Dieser Satz gilt, doch wird er in seiner ganzen Tiefe erst offenbar, wenn wir ihn im Sinne der Weihnachtsbotschaft umdrehen: Der je kleinere Gott, der Gott in meinen und unseren Grenzen ist der wirkende und handelnde Gott. An Weihnachten ist das Wort Fleisch, ist Gott Mensch geworden. Und das heißt: Gott in meinen Grenzen — in meinen Grenzen Gott.

Was möchte ich in dieser Doppelformel ausdrücken? Gott in meinen Grenzen: Er hat sein Gottsein geoffenbart, indem er es von der Ferne des Jenseits und der Höhe der Gedanken herein- und herunterholte, um es zu leben in unseren, in meinen Grenzen. Meine Begrenzungen, mein Scheitern, meine Unsicherheiten sind Gottes Ort in der Welt. Er hat sich alles dessen, er hat alles das angenommen. Der nach dem Galaterbrief zum „Fluch“ (3,13) und nach dem 2. Korintherbrief zur „Sünde“ (5,21) geworden ist, er ist auch Grenze, meine und unsere Grenze, geworden, will gerade so sich zeigen, gerade so die ganz andere Logik seines Seins und Wirkens offenbar machen. Wo ich an meine Grenzen stoße, da stoße ich in der Tat an ihn, da ist Grund nicht zu weniger, sondern zu mehr [190] Hoffnung. Meine Grenzen annehmen heißt ihn annehmen, Gott in meinen Grenzen.

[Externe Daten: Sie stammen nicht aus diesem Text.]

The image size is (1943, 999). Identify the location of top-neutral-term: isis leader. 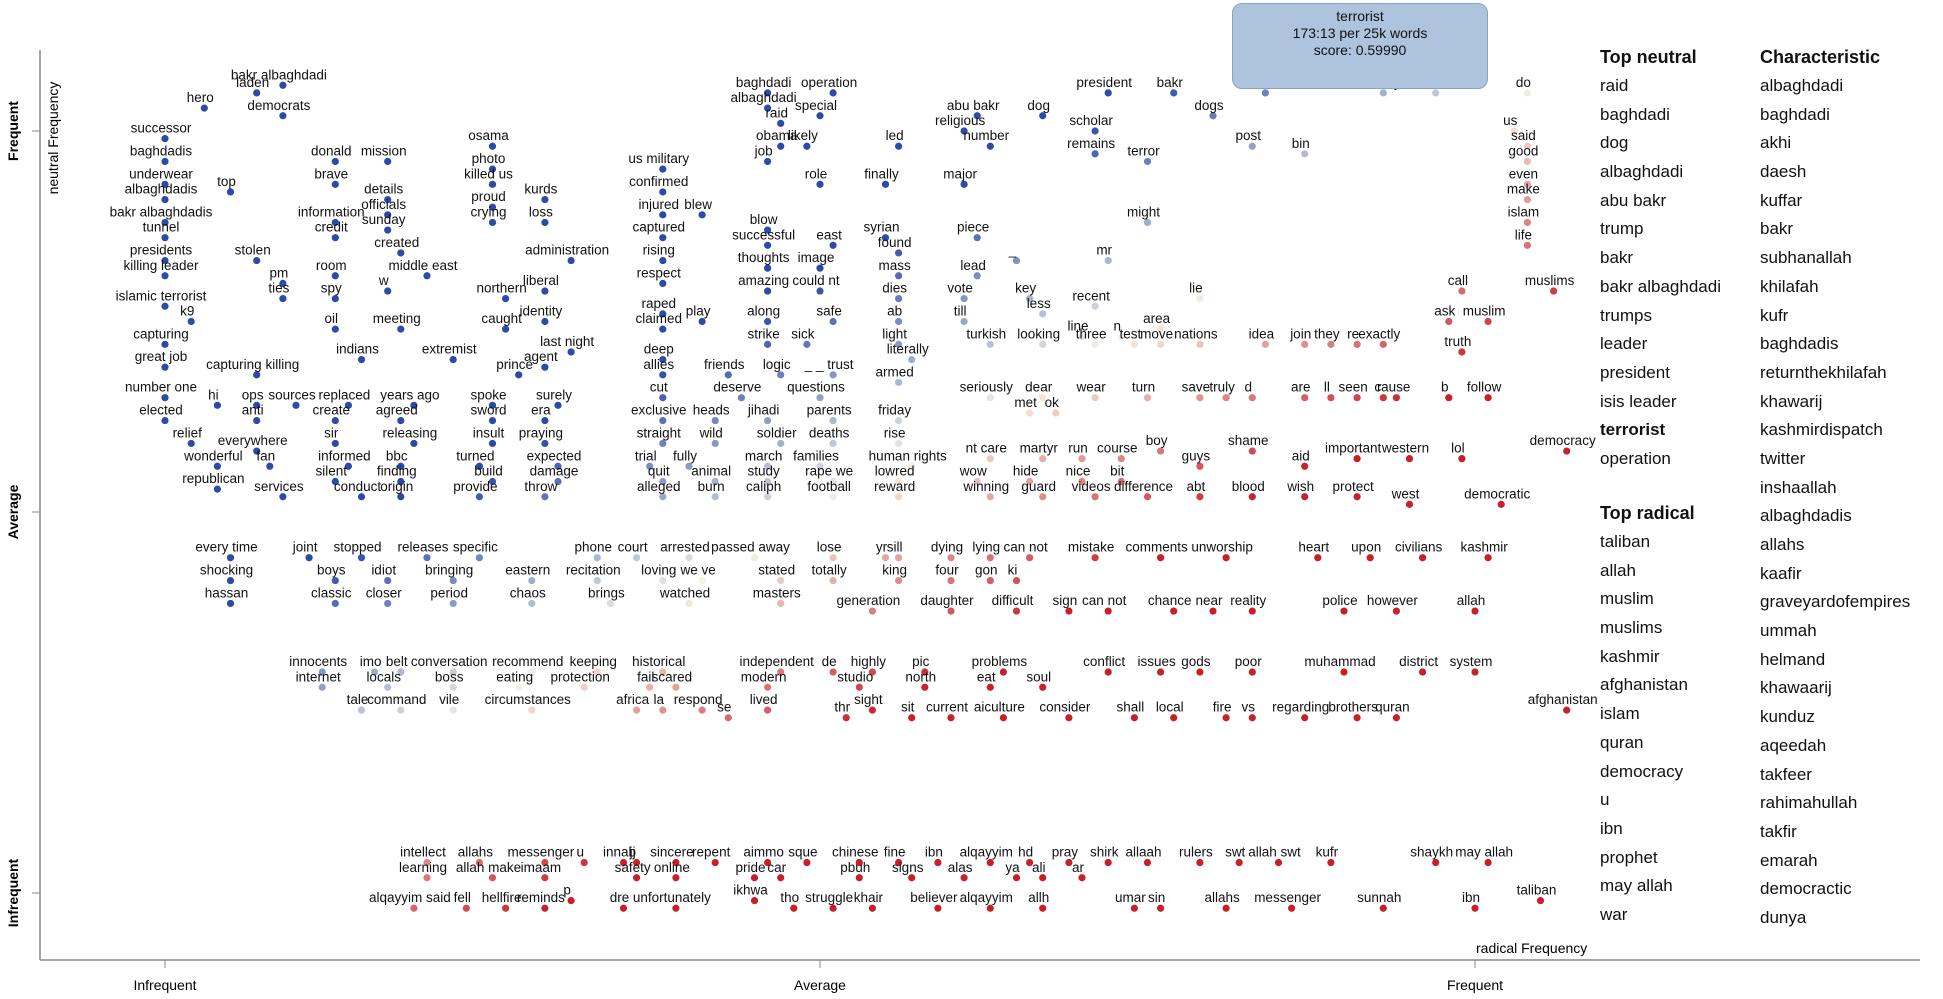
(1638, 401).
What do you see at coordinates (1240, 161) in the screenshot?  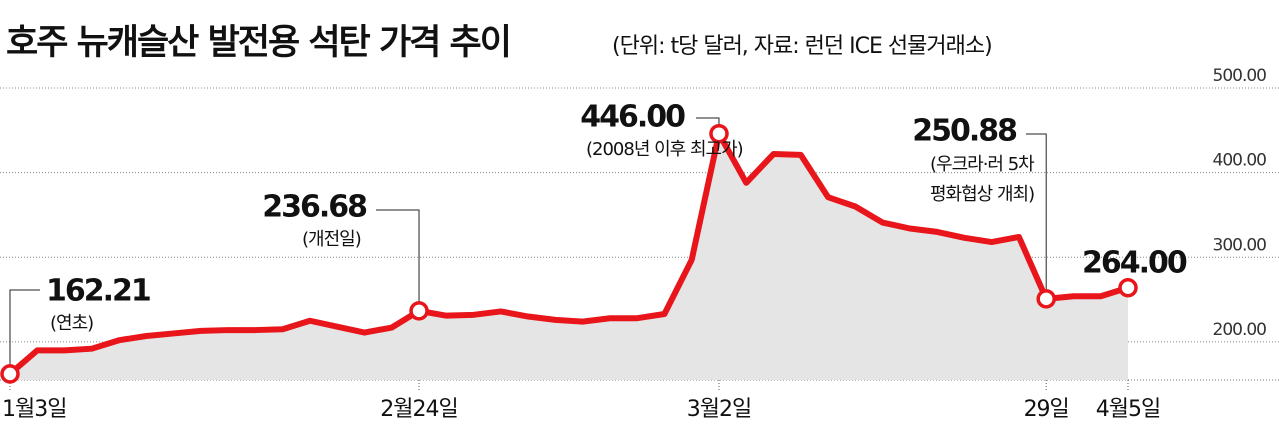 I see `y-tick-label: 400.00` at bounding box center [1240, 161].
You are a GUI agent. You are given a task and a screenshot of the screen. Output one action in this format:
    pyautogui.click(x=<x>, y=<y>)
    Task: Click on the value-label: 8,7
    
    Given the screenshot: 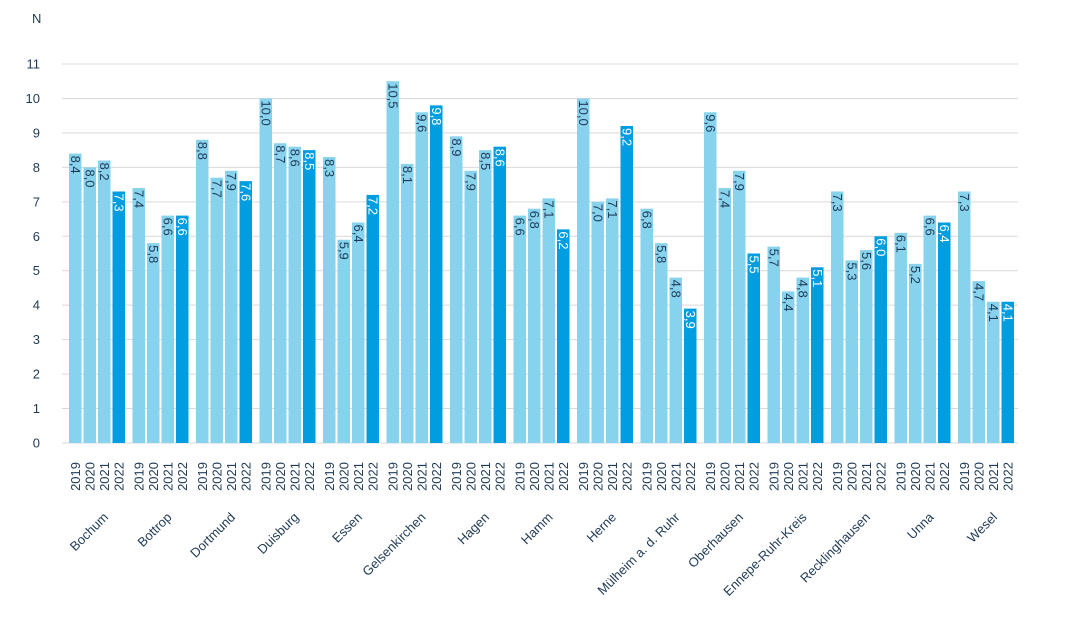 What is the action you would take?
    pyautogui.click(x=280, y=154)
    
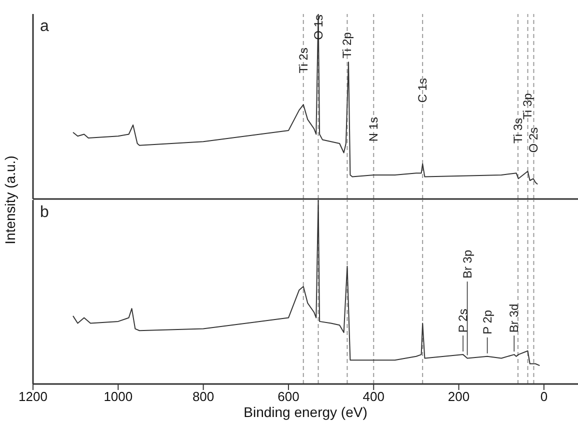 This screenshot has width=578, height=426. Describe the element at coordinates (373, 396) in the screenshot. I see `x-tick-label: 400` at that location.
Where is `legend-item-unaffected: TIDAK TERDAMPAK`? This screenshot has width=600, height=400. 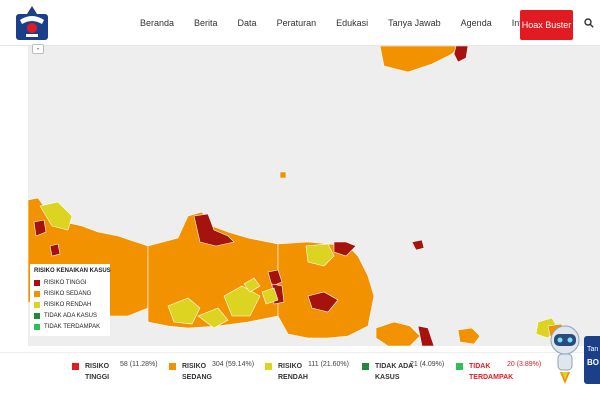 legend-item-unaffected: TIDAK TERDAMPAK is located at coordinates (70, 326).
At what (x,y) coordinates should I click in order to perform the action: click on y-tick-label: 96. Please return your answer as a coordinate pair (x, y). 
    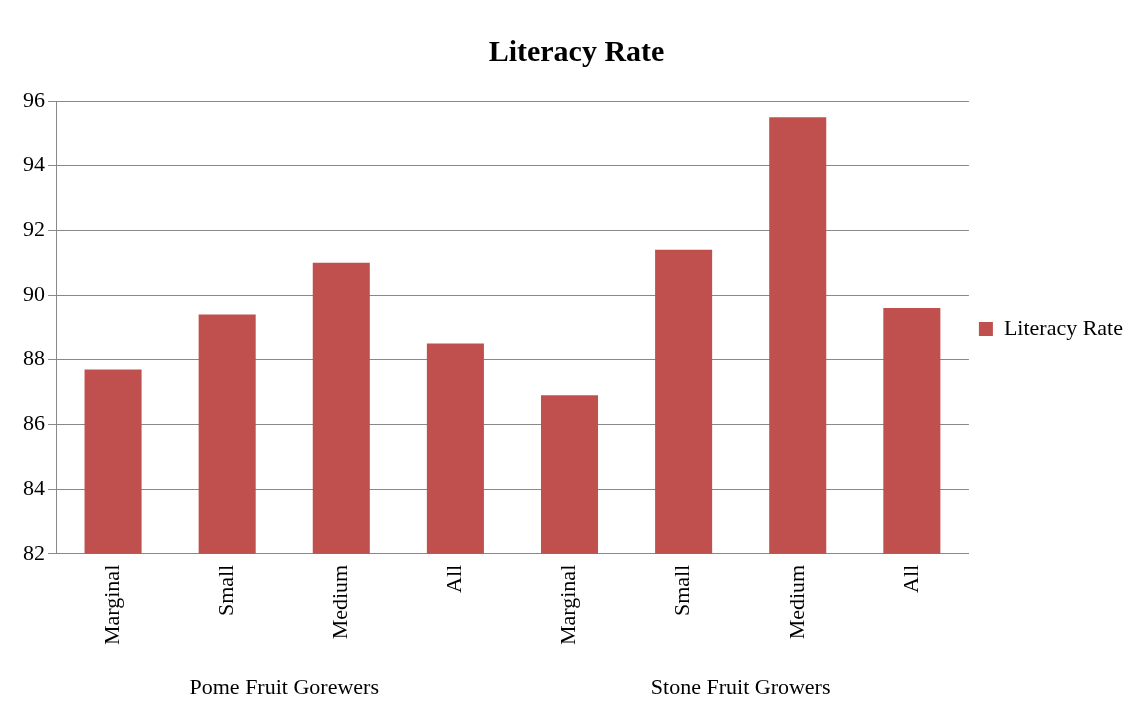
    Looking at the image, I should click on (34, 99).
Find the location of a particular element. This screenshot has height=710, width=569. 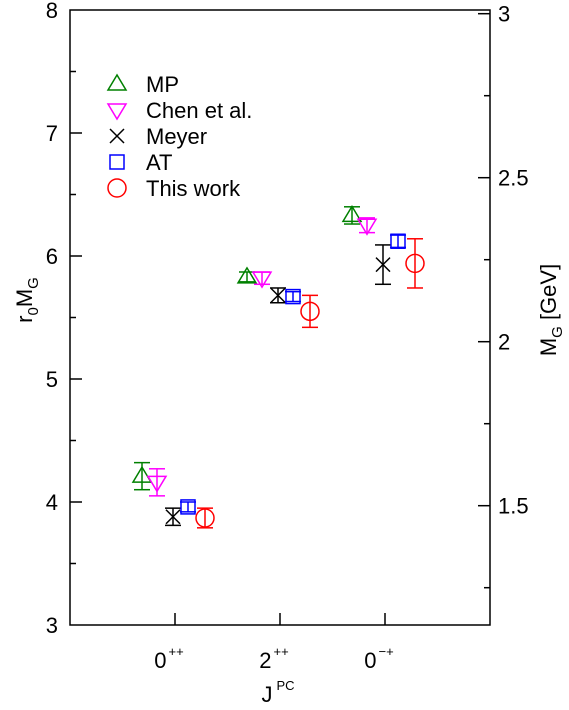

x-tick-label: 0 ++ is located at coordinates (168, 658).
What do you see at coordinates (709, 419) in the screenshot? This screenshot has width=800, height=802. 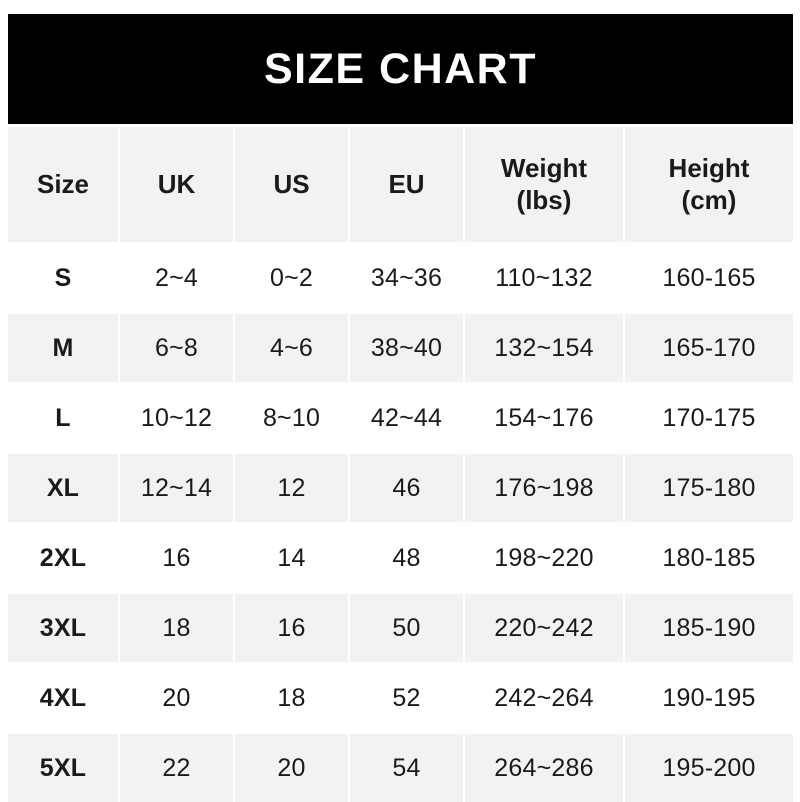 I see `cell-height: 170-175` at bounding box center [709, 419].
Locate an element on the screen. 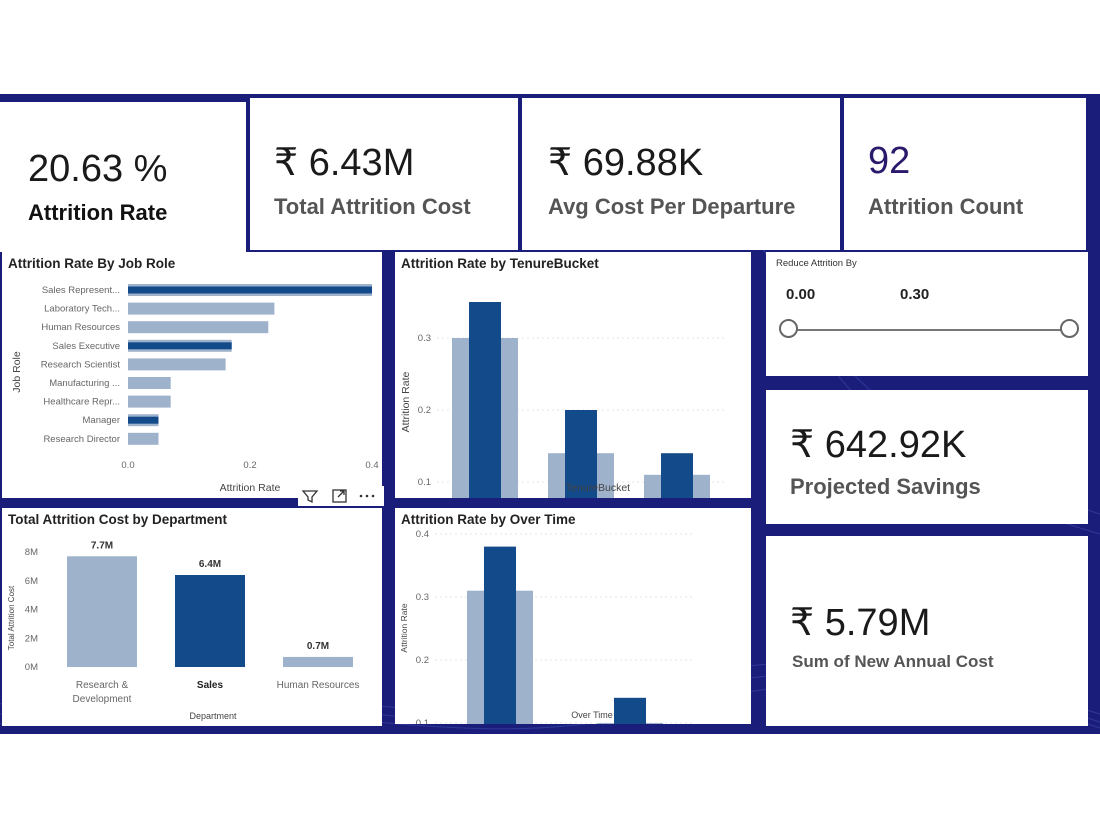 This screenshot has width=1100, height=825. data-label: 7.7M is located at coordinates (102, 546).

Und zugleich in meinen Grenzen: Gott! Was ich in meinen Grenzen den anderen zu geben vermag, ist unendlich viel weniger, als was sie brauchen und was sie beanspruchen. Und doch wohnt in diesen meinen Grenzen und gibt sich in diesem meinem Mich-Geben Gott. Ich werde durch seine Menschwerdung — recht verstanden — „Sakrament“ für Ihn, wirksames Zeichen, in dem Er sich mitteilt und hineinreicht in unsere Welt.

Liebe Schwestern und Brüder, ich glaube sagen zu dürfen, daß dies für mich keine Gedankenkonstruktion, keine Ideologie, sondern durchaus schmerzlich, aber redlich gewonnene Erkenntnis ist. Im Maße, in dem ich sie innerlich annehme, macht sie mich froh und gelassen. Ich möchte sie Ihnen in Ihr Weihnachtsfest hineingeben, sozusagen als Dank und Widerhall dessen, wie Sie mich in meinen Grenzen angenommen haben und annehmen, als Dank aber auch dafür, daß ich in Ihrem Dasein und Dienst | die | Nähe und Liebe Gottes erfahren und empfangen darf.